Work to be completed –
Your reply should repeat, exactly, the line containing "This screenshot has height=503, width=623." and the rest of the material after it.
________________________________________
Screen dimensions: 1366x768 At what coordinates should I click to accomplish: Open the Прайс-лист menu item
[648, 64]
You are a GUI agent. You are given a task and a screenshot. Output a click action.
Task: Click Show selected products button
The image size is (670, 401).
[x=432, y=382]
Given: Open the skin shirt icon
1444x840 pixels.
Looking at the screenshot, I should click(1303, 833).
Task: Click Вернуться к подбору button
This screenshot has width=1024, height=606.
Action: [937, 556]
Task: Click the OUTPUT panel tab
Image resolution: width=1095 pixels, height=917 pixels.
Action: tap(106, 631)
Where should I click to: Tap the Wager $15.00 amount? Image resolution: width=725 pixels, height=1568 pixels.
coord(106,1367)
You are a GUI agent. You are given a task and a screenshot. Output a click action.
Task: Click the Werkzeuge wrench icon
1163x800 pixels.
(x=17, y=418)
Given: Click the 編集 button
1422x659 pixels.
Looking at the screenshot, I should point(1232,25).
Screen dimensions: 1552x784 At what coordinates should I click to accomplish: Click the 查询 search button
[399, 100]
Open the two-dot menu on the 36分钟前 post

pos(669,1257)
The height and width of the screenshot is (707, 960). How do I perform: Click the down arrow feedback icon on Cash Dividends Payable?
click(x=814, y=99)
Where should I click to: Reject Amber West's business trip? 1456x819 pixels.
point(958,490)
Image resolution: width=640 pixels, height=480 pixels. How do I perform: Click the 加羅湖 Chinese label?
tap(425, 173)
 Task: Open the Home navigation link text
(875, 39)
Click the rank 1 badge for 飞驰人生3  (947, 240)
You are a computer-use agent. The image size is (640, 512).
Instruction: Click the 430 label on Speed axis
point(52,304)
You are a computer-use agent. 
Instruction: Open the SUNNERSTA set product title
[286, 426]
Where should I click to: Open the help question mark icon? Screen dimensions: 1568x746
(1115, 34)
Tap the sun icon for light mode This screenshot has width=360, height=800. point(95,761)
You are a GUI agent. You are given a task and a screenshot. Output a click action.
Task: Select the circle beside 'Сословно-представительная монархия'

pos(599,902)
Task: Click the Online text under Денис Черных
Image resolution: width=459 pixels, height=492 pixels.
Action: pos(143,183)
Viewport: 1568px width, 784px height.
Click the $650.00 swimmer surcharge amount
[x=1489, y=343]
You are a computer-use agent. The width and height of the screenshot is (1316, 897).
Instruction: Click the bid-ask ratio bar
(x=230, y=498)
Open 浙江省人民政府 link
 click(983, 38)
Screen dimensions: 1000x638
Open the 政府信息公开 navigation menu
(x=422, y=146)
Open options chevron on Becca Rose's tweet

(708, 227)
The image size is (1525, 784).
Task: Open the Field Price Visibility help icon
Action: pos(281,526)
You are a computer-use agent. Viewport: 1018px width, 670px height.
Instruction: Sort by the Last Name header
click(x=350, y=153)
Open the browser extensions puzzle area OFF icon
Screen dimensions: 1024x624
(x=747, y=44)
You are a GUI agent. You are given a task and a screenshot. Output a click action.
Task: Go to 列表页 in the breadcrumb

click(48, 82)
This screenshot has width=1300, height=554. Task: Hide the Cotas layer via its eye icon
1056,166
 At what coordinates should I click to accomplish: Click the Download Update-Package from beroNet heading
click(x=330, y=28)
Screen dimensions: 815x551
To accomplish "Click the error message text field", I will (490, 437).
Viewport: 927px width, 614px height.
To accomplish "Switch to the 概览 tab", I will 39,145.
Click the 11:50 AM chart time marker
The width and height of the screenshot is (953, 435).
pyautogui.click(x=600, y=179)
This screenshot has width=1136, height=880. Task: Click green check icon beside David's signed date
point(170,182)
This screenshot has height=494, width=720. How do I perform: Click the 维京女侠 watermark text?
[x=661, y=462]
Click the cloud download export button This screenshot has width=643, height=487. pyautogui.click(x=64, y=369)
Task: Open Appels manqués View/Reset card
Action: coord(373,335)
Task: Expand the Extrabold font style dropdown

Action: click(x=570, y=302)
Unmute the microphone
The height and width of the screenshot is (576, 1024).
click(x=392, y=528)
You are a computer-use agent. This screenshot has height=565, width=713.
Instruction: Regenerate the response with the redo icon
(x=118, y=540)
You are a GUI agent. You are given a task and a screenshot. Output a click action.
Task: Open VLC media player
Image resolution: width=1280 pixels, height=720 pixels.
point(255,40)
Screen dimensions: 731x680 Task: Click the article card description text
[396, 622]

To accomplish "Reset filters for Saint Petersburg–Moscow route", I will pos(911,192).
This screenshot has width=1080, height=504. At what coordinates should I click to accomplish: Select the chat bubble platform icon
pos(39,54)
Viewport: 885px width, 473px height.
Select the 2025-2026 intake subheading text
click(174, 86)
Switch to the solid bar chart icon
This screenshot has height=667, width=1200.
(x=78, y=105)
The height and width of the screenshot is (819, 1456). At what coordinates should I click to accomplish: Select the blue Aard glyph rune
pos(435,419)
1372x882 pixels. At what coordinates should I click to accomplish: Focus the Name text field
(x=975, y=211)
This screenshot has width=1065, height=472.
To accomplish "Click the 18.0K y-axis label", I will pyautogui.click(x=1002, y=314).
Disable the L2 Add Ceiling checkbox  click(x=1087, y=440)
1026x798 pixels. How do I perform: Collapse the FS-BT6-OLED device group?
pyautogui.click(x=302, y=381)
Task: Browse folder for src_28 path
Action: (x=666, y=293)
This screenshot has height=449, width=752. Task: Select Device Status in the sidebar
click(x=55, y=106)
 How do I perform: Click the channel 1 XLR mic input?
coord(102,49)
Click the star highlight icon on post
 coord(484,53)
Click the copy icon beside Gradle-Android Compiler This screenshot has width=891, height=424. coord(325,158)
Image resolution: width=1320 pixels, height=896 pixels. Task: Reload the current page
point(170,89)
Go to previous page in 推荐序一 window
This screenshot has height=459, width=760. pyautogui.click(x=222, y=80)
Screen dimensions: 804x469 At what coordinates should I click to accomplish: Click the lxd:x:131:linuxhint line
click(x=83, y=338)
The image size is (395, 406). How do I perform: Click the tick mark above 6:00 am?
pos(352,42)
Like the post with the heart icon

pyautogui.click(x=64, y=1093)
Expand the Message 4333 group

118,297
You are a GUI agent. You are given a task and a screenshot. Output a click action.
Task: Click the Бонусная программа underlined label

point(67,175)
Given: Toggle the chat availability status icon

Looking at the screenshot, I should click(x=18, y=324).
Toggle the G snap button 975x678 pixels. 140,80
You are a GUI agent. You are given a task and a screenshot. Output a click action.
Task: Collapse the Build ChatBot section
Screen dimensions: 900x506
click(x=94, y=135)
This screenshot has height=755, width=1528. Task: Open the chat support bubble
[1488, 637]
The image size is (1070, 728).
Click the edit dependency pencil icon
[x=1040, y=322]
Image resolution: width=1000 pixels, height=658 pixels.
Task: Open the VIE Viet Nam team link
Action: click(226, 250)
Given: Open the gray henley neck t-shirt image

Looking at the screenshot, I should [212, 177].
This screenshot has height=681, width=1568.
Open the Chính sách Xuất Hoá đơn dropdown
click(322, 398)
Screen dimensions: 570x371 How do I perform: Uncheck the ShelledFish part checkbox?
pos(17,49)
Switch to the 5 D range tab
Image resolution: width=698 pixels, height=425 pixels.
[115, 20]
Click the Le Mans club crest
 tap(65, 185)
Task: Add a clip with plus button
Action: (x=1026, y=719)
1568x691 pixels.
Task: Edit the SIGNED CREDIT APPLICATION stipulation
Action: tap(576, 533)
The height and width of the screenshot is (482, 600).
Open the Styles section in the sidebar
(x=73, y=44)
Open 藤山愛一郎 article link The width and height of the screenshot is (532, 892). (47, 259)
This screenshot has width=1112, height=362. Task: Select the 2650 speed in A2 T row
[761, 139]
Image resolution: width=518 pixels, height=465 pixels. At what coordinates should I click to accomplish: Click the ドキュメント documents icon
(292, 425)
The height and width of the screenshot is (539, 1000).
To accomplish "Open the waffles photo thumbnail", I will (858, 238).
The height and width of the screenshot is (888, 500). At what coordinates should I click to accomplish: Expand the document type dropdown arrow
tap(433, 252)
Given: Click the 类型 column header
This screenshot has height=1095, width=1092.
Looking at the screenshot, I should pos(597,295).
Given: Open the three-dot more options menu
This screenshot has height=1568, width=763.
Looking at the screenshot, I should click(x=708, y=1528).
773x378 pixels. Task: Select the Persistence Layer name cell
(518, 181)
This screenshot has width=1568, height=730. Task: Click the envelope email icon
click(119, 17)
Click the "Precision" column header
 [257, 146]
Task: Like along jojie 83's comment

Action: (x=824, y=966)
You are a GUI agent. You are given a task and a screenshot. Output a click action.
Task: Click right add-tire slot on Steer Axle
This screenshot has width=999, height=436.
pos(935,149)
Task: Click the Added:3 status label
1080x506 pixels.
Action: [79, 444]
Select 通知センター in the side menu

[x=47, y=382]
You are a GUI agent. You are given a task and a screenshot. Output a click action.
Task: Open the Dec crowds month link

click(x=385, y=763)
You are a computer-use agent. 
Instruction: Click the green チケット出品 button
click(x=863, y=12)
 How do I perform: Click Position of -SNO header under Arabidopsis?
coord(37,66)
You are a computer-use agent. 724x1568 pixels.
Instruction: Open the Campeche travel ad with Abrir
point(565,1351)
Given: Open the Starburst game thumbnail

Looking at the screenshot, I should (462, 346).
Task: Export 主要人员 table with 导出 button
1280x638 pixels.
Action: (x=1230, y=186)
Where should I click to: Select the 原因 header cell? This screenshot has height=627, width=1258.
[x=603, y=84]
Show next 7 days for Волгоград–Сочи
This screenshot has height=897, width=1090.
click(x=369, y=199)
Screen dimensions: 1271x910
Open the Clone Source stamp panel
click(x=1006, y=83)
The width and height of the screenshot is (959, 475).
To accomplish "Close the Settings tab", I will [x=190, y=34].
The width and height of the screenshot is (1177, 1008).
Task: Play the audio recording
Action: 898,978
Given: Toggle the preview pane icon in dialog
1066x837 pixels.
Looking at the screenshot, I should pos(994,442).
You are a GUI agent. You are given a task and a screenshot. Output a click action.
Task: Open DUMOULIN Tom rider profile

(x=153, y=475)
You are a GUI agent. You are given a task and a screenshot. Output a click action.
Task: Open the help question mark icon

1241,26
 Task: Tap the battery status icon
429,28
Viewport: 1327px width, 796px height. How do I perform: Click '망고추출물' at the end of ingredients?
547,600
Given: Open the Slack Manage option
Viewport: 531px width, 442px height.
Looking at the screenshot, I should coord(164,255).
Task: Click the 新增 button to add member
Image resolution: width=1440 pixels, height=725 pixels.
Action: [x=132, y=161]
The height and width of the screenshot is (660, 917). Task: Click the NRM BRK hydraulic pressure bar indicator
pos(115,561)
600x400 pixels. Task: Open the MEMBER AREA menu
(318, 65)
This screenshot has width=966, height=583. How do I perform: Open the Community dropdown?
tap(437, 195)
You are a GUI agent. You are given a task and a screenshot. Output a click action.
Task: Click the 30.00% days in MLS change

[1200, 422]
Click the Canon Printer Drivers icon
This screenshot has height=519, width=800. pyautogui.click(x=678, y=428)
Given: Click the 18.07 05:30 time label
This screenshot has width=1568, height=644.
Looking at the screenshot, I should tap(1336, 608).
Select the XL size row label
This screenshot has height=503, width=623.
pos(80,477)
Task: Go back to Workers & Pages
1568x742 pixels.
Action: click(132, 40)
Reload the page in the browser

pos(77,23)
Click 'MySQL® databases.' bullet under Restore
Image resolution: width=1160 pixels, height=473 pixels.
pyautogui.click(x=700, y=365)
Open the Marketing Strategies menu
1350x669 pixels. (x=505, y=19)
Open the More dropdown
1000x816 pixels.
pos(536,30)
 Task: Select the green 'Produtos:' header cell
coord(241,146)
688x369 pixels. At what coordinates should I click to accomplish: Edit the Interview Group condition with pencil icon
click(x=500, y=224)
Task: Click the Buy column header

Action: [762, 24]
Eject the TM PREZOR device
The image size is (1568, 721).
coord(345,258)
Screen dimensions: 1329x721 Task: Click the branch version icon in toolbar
________________________________________
Written answer –
This screenshot has height=503, width=623.
pos(80,477)
Task: Go back to Workers & Pages
1568x742 pixels.
Action: click(132, 40)
Reload the page in the browser

pos(77,23)
Click 'MySQL® databases.' bullet under Restore
Image resolution: width=1160 pixels, height=473 pixels.
pyautogui.click(x=700, y=365)
Open the Marketing Strategies menu
1350x669 pixels. (x=505, y=19)
Open the More dropdown
1000x816 pixels.
pos(536,30)
 Task: Select the green 'Produtos:' header cell
coord(241,146)
688x369 pixels. At what coordinates should I click to accomplish: Edit the Interview Group condition with pencil icon
click(x=500, y=224)
Task: Click the Buy column header

Action: [762, 24]
Eject the TM PREZOR device
The image size is (1568, 721).
coord(345,258)
Screen dimensions: 1329x721 Task: Click the branch version icon in toolbar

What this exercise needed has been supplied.